Les biais : de quoi parle-t-on ?

Les biais : d'abord des raccourcis

Si dans son sens propre le biais indique une position oblique, le mot est très souvent utilisé comme synonyme d’une déformation, d’un détour ou d’un subterfuge. C’est donc aussi, au sens figuré, un moyen de résoudre un problème. Et si les biais existent et persistent dans le temps peut-être est-ce au moins aussi parce que certains problèmes auxquels nous sommes confrontés sont eux aussi persistants (voire, pour certains, croissants en importance). Certains problèmes ne pouvant être couramment solutionnés (ou à un coût énergétique ou psychique très important), les biais sont là pour nous donner la réponse à une question sans avoir besoin de l'aborder dans son entièreté. 

C'est cette dimension pratique qui est à l'origine de la catégorisation qui suit. Cette catégorisation n'est surtout pas irréprochable, ce n'est qu'une façon de ranger pour pouvoir s'y retrouver. Un peu...

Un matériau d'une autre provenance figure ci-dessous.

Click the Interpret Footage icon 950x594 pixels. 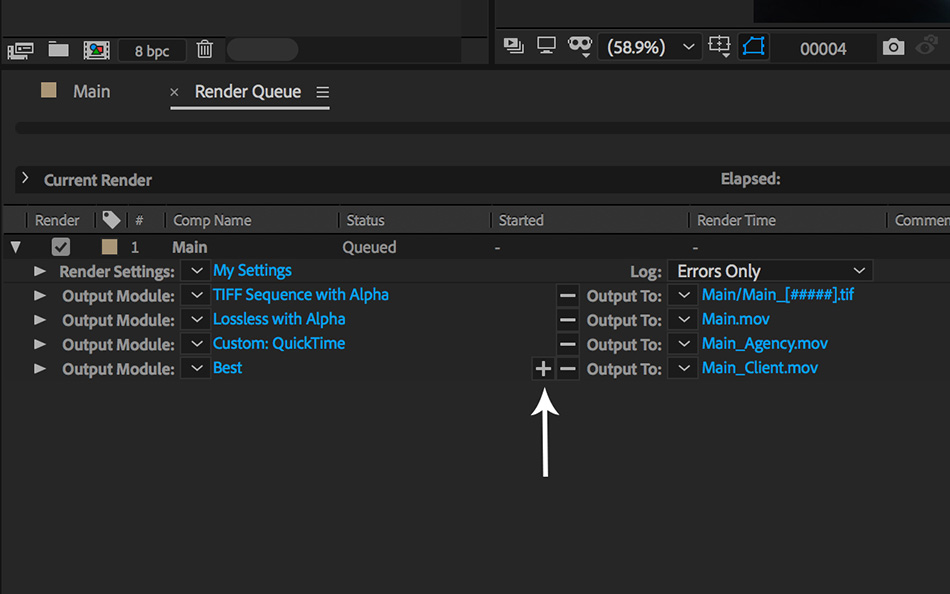[x=21, y=50]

La liste de biais qui suit vient d’une part d’une première cartographie réalisée en 2016 (1) et d’autre part d’un site que je prends pour référence (2).

 

Les biais permettant de sélectionner ce dont il faut se souvenir de ce qui peut être oublié

L’effet Google : c’est la tendance à considérer une information accessible moins digne d’un effort de mémoire qu’une autre au simple motif qu’elle est plus facilement accessible

Effet de position en série : désigne le fait que la position d’une information dans une série d’informations va influencer notre capacité à la mémoriser. Ce sont souvent la première et la dernière information qui sont les mieux mémorisées

Effet de primauté : désigne le fait que la première information est privilégiée sur celles qui suivent lorsqu’il faut porter un jugement. Proche du biais d’ancrage.

Effet de négativité : ce biais nous fait privilégier la mémorisation des arguments négatifs sur celles des arguments positifs
 

Les biais destinés à faciliter une rapidité de réaction

Effet « moins c’est mieux » : désigne le fait que nous préférons une information simple et apparemment complète à une information complexe et/ou ambigüe

Effet de conjonction : il s’agit à la fois d’un biais de raisonnement et d’un biais cognitif. Ce biais nous fait confondre les données brutes et les données relatives. Ainsi, par exemple, un grand hôpital sera-t-il affecté d’un plus grand taux de naissance qu’une petite clinique. Les données sont mélangées sans notion de représentativité.

Loi de futilité de Parkinson : consiste à donner une importance exagérée à des détails peu ou pas signifiants

Phénomène Eaton-Rosen : il s’agit d’un phénomène observé expérimentalement sans qu’une explication ne soit réellement formulée : si deux affirmations identiques sont formulées, celle comportant des effets de rimes sera considérée comme "plus vraie ou plus précise" que l’autre.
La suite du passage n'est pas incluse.